▶ _Texte affiché_
----------------
La poésie romantique est-elle prisonnière du moi ?
La poésie romantique accorde une place prépondérante aux tourments intérieurs, aux interrogations sur soi et aux introspections. La poésie, expression d’une souffrance, d’un déchirement se décline sur des registres sombres. Elle conduit pourtant le poète à s’engager sur d’autres plans. Comment passe-t-on de cette dimension lyrique, introspective à l’ouverture sur le monde ou à l’engagement politique ?
Le poète souffre – il a une sensibilité exacerbée, une conscience aiguë du temps qui passe et de son impuissance. Lamartine clame sa douleur dans le fameux Lac où Musset adoptant la forme originale du dialogue avec la muse affirmant « les cris désespérés sont les chants les plus beaux »… Les poètes sont pris dans les lacs de la conscience douloureuse, ils tirent de cette souffrance sentimentale occasionnée par la mort de l’être aimé ou la séparation – la matière de leur art. Le lyrisme trouve à cette occasion des accents de sincérité, un souffle qui vient du cœur.
----------------
▶ _Segment de données_
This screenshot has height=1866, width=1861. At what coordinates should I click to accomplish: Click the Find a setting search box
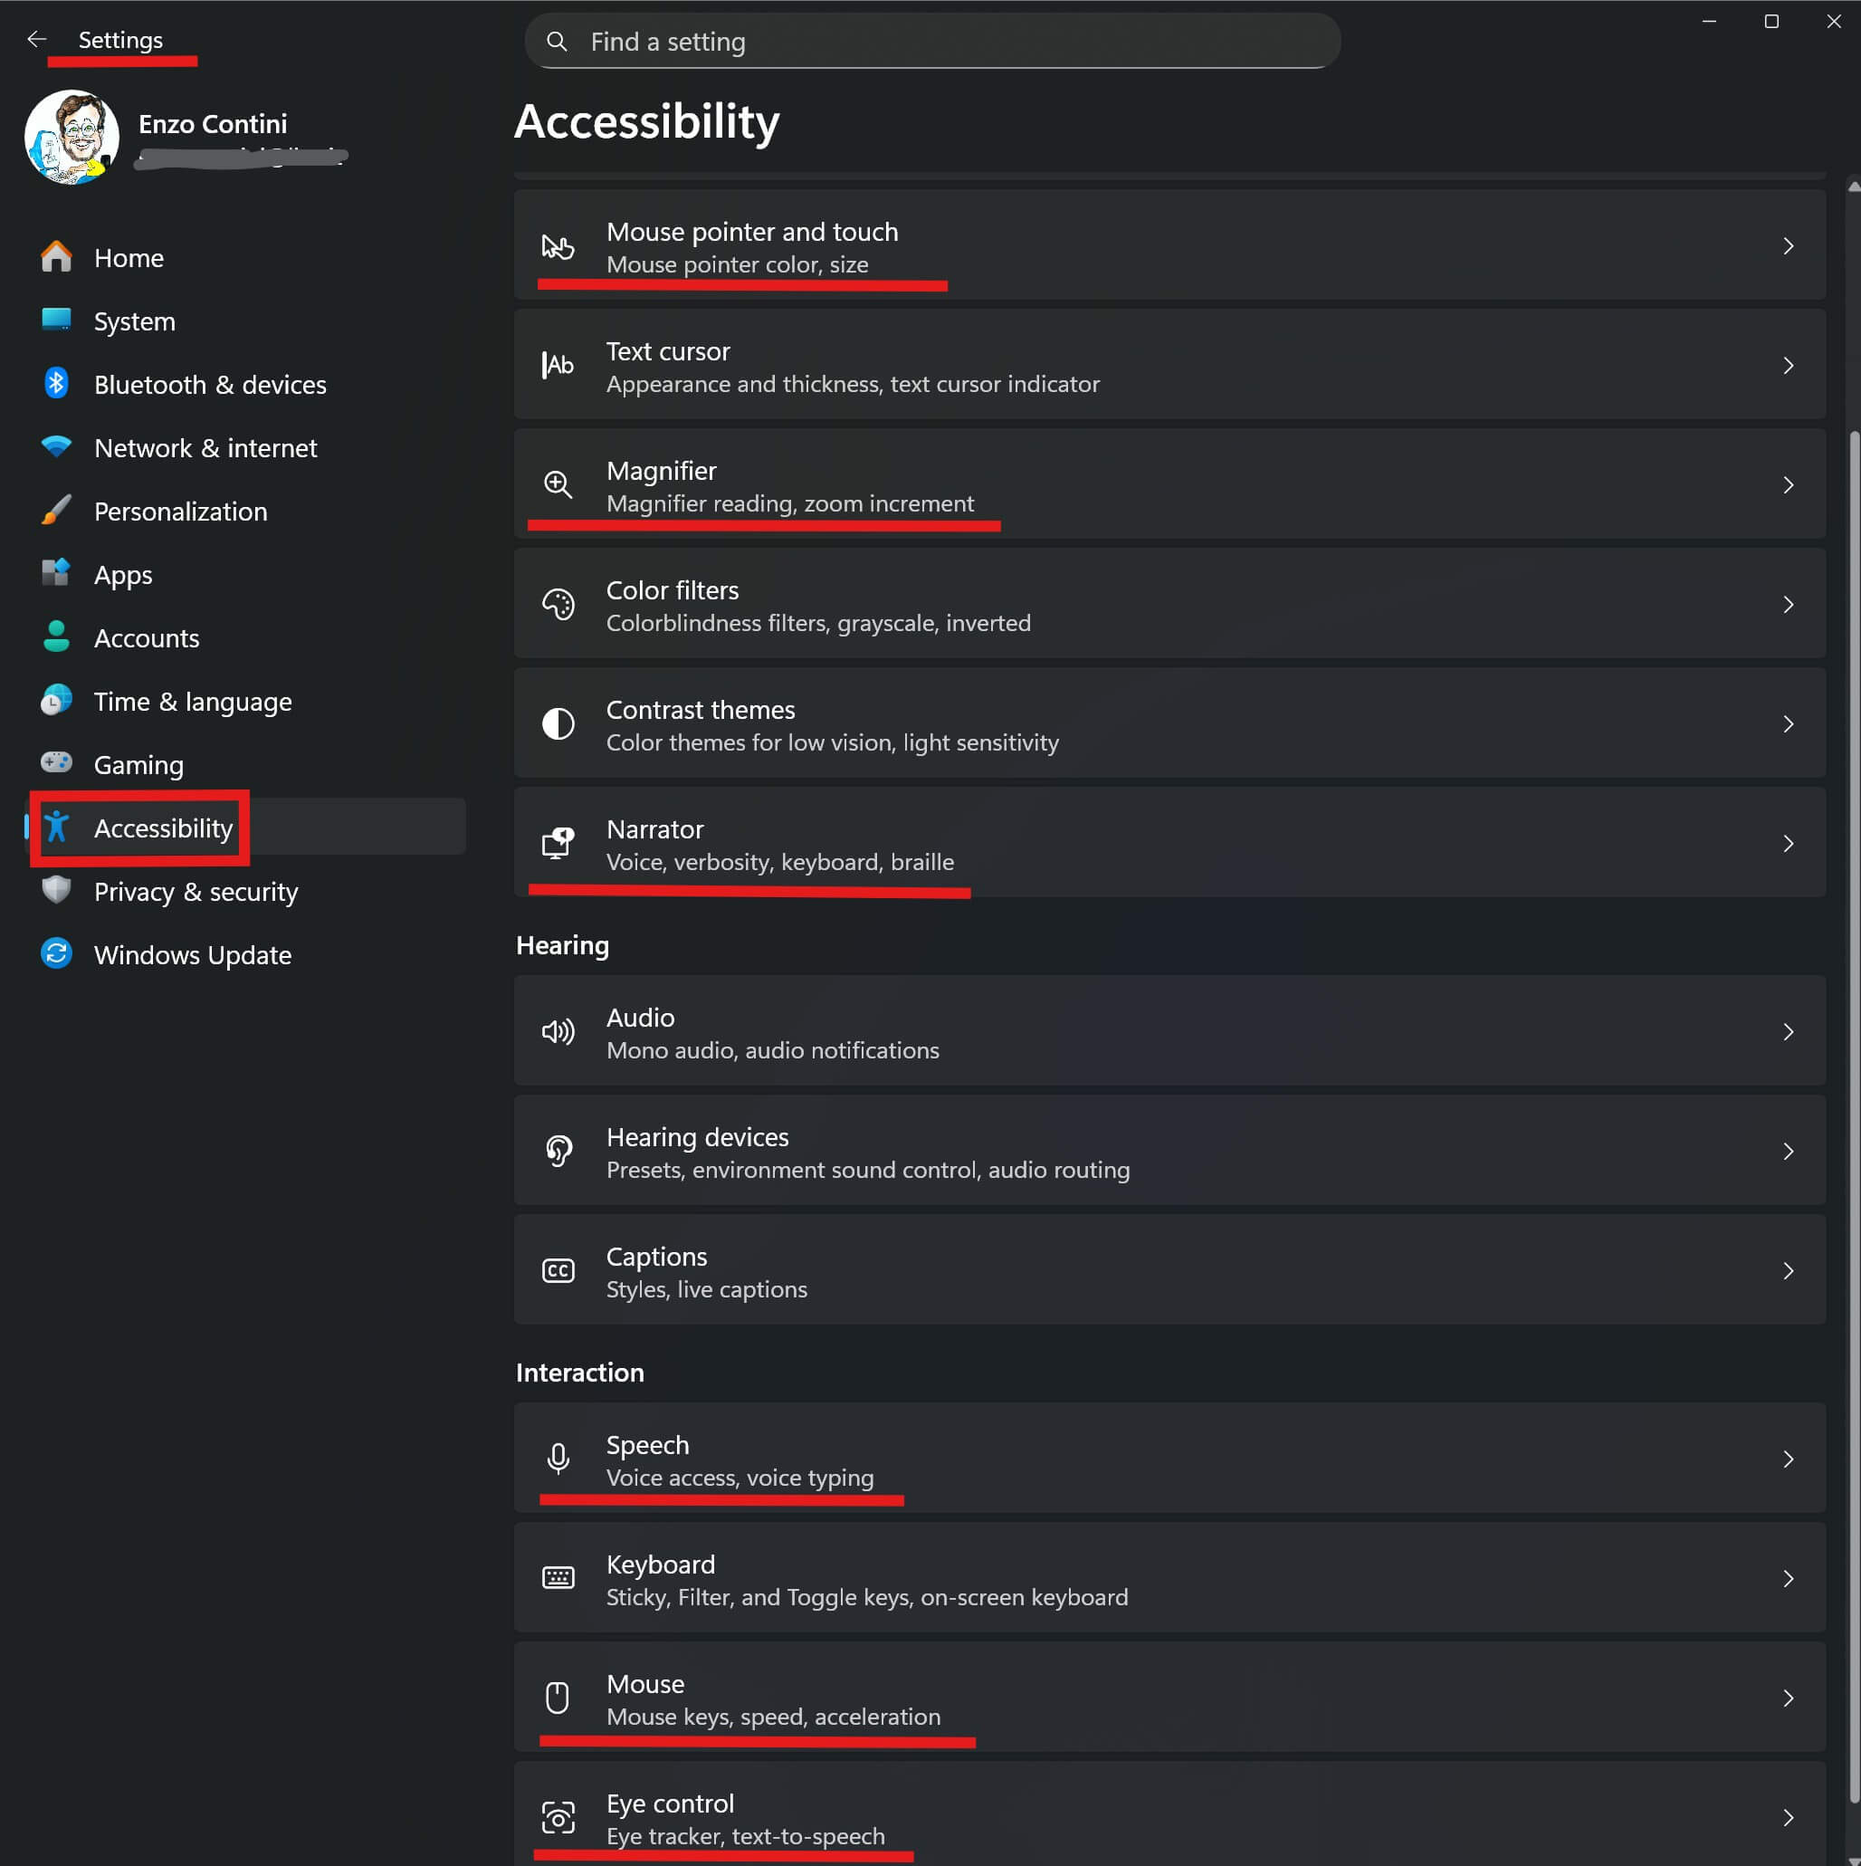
----------------
▶ _Consigne_
D'après le texte sur la poésie romantique, quelle forme originale Musset adopte-t-il ?

▶ _Corrigé_
La forme du dialogue avec la muse.